**EXERCISE**
Each record needs to be transcribed exactly.

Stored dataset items
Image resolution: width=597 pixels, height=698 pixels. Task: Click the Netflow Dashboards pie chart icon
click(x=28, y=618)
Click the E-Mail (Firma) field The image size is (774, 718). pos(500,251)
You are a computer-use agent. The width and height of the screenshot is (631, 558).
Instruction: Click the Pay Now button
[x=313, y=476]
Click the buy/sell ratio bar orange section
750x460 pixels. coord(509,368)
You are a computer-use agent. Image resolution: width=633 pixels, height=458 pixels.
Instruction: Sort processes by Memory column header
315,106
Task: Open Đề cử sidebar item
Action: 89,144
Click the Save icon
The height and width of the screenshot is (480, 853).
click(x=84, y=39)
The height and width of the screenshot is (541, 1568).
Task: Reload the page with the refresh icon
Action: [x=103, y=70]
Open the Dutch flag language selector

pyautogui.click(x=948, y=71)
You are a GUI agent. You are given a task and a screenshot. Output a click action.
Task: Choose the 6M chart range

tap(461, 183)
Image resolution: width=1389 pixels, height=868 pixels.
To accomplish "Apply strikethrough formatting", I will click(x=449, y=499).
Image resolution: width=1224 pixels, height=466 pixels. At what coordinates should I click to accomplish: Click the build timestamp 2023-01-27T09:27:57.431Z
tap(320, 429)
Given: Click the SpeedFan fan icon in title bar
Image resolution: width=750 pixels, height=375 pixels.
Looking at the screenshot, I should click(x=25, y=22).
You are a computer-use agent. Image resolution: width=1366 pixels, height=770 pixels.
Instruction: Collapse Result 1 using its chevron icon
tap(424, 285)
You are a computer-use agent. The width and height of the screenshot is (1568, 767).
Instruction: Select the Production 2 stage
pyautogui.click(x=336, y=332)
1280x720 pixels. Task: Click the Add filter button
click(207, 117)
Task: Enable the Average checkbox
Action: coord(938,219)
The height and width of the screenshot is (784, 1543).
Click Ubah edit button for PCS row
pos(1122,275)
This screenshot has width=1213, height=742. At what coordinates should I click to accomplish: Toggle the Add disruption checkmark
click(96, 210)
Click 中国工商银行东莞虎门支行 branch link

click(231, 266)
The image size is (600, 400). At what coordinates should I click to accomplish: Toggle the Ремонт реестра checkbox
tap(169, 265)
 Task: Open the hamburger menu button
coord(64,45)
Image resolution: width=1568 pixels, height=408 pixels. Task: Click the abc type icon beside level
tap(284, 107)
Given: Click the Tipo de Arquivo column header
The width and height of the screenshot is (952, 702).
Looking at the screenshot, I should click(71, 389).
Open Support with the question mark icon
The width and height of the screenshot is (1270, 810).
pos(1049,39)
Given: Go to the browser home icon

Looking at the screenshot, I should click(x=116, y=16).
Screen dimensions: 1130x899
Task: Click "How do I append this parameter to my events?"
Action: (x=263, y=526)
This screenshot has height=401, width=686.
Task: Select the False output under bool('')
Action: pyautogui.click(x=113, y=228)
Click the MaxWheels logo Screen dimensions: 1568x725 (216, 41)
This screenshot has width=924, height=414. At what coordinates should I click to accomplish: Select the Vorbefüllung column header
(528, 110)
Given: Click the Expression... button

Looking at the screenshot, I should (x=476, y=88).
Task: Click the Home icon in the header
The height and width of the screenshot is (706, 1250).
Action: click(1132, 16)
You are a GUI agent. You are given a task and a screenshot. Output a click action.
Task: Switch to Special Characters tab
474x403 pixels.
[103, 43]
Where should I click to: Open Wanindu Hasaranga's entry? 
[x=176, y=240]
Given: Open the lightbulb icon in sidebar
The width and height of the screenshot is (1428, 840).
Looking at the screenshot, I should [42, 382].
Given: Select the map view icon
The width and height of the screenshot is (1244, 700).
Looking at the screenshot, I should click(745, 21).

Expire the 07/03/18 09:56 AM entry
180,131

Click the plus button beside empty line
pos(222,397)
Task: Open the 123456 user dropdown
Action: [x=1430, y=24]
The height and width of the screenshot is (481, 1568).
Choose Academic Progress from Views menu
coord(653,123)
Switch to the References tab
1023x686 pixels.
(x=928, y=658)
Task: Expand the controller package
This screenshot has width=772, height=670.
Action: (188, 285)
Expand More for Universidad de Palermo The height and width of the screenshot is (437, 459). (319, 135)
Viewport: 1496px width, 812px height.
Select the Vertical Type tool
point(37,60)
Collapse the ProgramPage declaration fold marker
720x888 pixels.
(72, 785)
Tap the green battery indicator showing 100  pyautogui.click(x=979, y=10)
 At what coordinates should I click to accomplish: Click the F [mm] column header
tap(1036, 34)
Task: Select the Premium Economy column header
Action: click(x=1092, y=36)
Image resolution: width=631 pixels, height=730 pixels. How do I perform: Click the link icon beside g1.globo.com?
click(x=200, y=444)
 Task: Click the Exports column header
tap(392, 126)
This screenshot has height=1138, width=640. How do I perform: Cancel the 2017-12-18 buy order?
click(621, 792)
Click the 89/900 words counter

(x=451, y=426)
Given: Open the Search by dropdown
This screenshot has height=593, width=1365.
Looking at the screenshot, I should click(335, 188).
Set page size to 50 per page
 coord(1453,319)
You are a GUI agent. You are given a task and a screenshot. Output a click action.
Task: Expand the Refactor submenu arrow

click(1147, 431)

**ANSWER SPACE**
Image resolution: width=597 pixels, height=698 pixels. Task: Click the Netflow Dashboards pie chart icon
click(x=28, y=618)
Click the E-Mail (Firma) field The image size is (774, 718). pos(500,251)
You are a computer-use agent. The width and height of the screenshot is (631, 558).
Instruction: Click the Pay Now button
[x=313, y=476]
Click the buy/sell ratio bar orange section
750x460 pixels. coord(509,368)
You are a computer-use agent. Image resolution: width=633 pixels, height=458 pixels.
Instruction: Sort processes by Memory column header
315,106
Task: Open Đề cử sidebar item
Action: 89,144
Click the Save icon
The height and width of the screenshot is (480, 853).
click(x=84, y=39)
The height and width of the screenshot is (541, 1568).
Task: Reload the page with the refresh icon
Action: [x=103, y=70]
Open the Dutch flag language selector

pyautogui.click(x=948, y=71)
You are a GUI agent. You are given a task and a screenshot. Output a click action.
Task: Choose the 6M chart range

tap(461, 183)
Image resolution: width=1389 pixels, height=868 pixels.
To accomplish "Apply strikethrough formatting", I will click(x=449, y=499).
Image resolution: width=1224 pixels, height=466 pixels. At what coordinates should I click to accomplish: Click the build timestamp 2023-01-27T09:27:57.431Z
tap(320, 429)
Given: Click the SpeedFan fan icon in title bar
Image resolution: width=750 pixels, height=375 pixels.
Looking at the screenshot, I should click(x=25, y=22).
You are a computer-use agent. Image resolution: width=1366 pixels, height=770 pixels.
Instruction: Collapse Result 1 using its chevron icon
tap(424, 285)
You are a computer-use agent. The width and height of the screenshot is (1568, 767).
Instruction: Select the Production 2 stage
pyautogui.click(x=336, y=332)
1280x720 pixels. Task: Click the Add filter button
click(207, 117)
Task: Enable the Average checkbox
Action: coord(938,219)
The height and width of the screenshot is (784, 1543).
Click Ubah edit button for PCS row
pos(1122,275)
This screenshot has width=1213, height=742. At what coordinates should I click to accomplish: Toggle the Add disruption checkmark
click(96, 210)
Click 中国工商银行东莞虎门支行 branch link

click(231, 266)
The image size is (600, 400). At what coordinates should I click to accomplish: Toggle the Ремонт реестра checkbox
tap(169, 265)
 Task: Open the hamburger menu button
coord(64,45)
Image resolution: width=1568 pixels, height=408 pixels. Task: Click the abc type icon beside level
tap(284, 107)
Given: Click the Tipo de Arquivo column header
The width and height of the screenshot is (952, 702).
Looking at the screenshot, I should click(71, 389).
Open Support with the question mark icon
The width and height of the screenshot is (1270, 810).
pos(1049,39)
Given: Go to the browser home icon

Looking at the screenshot, I should click(x=116, y=16).
Screen dimensions: 1130x899
Task: Click "How do I append this parameter to my events?"
Action: (x=263, y=526)
This screenshot has height=401, width=686.
Task: Select the False output under bool('')
Action: pyautogui.click(x=113, y=228)
Click the MaxWheels logo Screen dimensions: 1568x725 (216, 41)
This screenshot has width=924, height=414. At what coordinates should I click to accomplish: Select the Vorbefüllung column header
(528, 110)
Given: Click the Expression... button

Looking at the screenshot, I should (x=476, y=88).
Task: Click the Home icon in the header
The height and width of the screenshot is (706, 1250).
Action: click(1132, 16)
You are a GUI agent. You are given a task and a screenshot. Output a click action.
Task: Switch to Special Characters tab
474x403 pixels.
[103, 43]
Where should I click to: Open Wanindu Hasaranga's entry? 
[x=176, y=240]
Given: Open the lightbulb icon in sidebar
The width and height of the screenshot is (1428, 840).
Looking at the screenshot, I should [42, 382].
Given: Select the map view icon
The width and height of the screenshot is (1244, 700).
Looking at the screenshot, I should click(745, 21).

Expire the 07/03/18 09:56 AM entry
180,131

Click the plus button beside empty line
pos(222,397)
Task: Open the 123456 user dropdown
Action: [x=1430, y=24]
The height and width of the screenshot is (481, 1568).
Choose Academic Progress from Views menu
coord(653,123)
Switch to the References tab
1023x686 pixels.
(x=928, y=658)
Task: Expand the controller package
This screenshot has width=772, height=670.
Action: (188, 285)
Expand More for Universidad de Palermo The height and width of the screenshot is (437, 459). (319, 135)
Viewport: 1496px width, 812px height.
Select the Vertical Type tool
point(37,60)
Collapse the ProgramPage declaration fold marker
720x888 pixels.
(72, 785)
Tap the green battery indicator showing 100  pyautogui.click(x=979, y=10)
 At what coordinates should I click to accomplish: Click the F [mm] column header
tap(1036, 34)
Task: Select the Premium Economy column header
Action: click(x=1092, y=36)
Image resolution: width=631 pixels, height=730 pixels. How do I perform: Click the link icon beside g1.globo.com?
click(x=200, y=444)
 Task: Click the Exports column header
tap(392, 126)
This screenshot has height=1138, width=640. How do I perform: Cancel the 2017-12-18 buy order?
click(621, 792)
Click the 89/900 words counter

(x=451, y=426)
Given: Open the Search by dropdown
This screenshot has height=593, width=1365.
Looking at the screenshot, I should click(335, 188).
Set page size to 50 per page
 coord(1453,319)
You are a GUI agent. You are given a task and a screenshot. Output a click action.
Task: Expand the Refactor submenu arrow

click(1147, 431)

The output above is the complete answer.